Now he has made it as far as the England bench for next week's A- team game with the French. As a result the incentive has strengthened for him to get back to scrum- half on a permanent basis, though he will without complaint continue in the centre as long as Northampton prefer him there.

'We've always seen his future at scrum-half but he has slotted in superbly in midfield and the big thing has been for him to be gaining experience in the first team,' Barrie Corless, the club's coaching director, said.

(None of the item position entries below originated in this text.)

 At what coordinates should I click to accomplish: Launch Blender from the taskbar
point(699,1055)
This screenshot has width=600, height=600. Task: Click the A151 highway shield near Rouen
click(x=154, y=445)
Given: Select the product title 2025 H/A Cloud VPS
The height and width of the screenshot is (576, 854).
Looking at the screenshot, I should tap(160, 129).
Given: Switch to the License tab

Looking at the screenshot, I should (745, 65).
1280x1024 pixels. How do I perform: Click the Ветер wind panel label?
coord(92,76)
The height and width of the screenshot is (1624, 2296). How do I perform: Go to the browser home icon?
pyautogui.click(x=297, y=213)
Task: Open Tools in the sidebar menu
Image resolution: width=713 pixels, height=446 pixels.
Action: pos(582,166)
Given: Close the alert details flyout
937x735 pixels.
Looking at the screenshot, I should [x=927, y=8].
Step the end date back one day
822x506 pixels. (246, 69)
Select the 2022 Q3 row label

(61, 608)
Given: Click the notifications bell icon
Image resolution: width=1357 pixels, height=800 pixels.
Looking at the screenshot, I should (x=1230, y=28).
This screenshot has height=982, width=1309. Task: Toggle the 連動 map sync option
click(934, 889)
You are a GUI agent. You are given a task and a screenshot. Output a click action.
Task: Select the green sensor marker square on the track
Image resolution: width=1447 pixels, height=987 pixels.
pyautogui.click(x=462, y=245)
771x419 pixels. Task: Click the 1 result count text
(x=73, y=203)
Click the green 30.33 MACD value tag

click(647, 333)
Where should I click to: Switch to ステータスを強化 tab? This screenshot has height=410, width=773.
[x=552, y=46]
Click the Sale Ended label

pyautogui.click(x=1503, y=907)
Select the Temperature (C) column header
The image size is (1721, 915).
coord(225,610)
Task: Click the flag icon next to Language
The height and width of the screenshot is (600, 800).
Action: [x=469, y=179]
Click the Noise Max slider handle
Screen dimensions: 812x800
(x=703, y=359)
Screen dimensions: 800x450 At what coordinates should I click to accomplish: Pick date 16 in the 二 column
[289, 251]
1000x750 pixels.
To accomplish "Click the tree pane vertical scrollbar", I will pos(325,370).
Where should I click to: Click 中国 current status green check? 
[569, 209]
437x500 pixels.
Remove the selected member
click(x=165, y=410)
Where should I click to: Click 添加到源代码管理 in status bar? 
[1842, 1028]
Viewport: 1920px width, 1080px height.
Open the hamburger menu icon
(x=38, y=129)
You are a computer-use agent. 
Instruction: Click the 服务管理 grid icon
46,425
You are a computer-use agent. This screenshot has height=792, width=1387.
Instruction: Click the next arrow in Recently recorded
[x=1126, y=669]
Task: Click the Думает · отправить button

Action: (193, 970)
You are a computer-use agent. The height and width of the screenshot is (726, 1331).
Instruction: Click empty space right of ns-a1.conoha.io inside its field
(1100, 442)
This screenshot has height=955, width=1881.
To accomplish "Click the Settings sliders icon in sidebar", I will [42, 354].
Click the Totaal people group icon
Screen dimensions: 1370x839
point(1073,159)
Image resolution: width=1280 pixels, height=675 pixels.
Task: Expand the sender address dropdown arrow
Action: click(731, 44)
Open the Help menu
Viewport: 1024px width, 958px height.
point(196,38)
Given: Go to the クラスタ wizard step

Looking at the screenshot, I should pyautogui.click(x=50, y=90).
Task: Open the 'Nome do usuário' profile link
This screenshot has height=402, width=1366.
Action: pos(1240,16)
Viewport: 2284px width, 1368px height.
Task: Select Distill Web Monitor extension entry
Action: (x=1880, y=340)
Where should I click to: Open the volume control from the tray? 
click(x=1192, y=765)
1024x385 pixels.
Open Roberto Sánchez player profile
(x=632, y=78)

'He is a natural, gifted footballer with a young cockiness about him and he doesn't seem to have a nerve in his body. There comes a time when he has to settle and start being a scrum-half again, but by playing centre he's probably been under less pressure than he would have been going into the First Division.'

In fact when the 18-year- old, now a management trainee with a Northampton security firm, joined Saints after leaving school in 1991 he aspired no higher than a second-team place by the end of the season. Having appeared for the under-19s and under-21s, the fateful moment arrived when he was on the bench for the seconds against Bath United.

'A centre was injured,' Corless recalled, 'and as soon as Matthew went on things started to happen around him.' And to him. Dawson scored two tries, was promoted to the firsts a week later for a non- league match against Harrogate (won 51-0) and then made his league debut against Orrell, a match Northampton won one week after Orrell had beaten Bath.

All this and the season not yet halfway through. 'It was a bit overwhelming. These things just don't happen to 18-year-olds,' Dawson said. 'Far from worrying about not playing scrum-half, I was thrilled to bits simply to be in the team. Playing centre has done a lot for my rugby education. I'd like eventually to be given the chance to play scrum-half for Northampton and when I do I'll have a much better perception of the requirements of the players outside me. I've no doubt I'll be a better scrum-half for having played in the centre.

'It's very different. At scrum- half you're very rarely going flat out but you're running for the whole game, whereas a centre sprints for 40 yards but then does nothing for a while. After the game against London when I went back to scrum-half I was absolutely shattered.'

Last season Dawson made 13 appearances for Northampton at centre and even two at outside- half but none at scrum-half. Last summer he spent three months playing club rugby in New Zealand (at scrum-half), a trip arranged by his Kiwi coach, Glenn Ross, and this season it seemed he would revert to his original type.

When Bath were beaten in October Dawson was at scrum-half, outshining Richard Hill as he was to do when the Midlands drew with the South-West. But then Rob MacNaughton broke a thumb, a gap opened again at centre, and Dawson duly plugged it. To date he has been Northampton's scrum-half just twice.

'Everything that has happened to me has happened since I've been with Northampton,' he said. 'I'm really enjoying my rugby and I will serve the club in whatever position they want me to play but I have told Barrie and Glenn that in the longer term I'd like to be given the chance at scrum-half. It's useful to be versatile but I don't want to get into being a utility player, not when I have spent so many of my rugby-playing years as a scrum-half.'

No problem there. 'It's a bit early to make conclusive judgements; I'd like to see him play a season or two as a First Division scrum-half,' Corless said. 'But there isn't a great queue of scrum- halves about and the big thing is he is a good player who has the confidence to take him through to international rugby.

'He has an instinctive awareness of when to do different things. We've had a few scrum-halves in England who've been a bit manufactured, but not Matthew.' Not manufactured but maybe an England player in the making.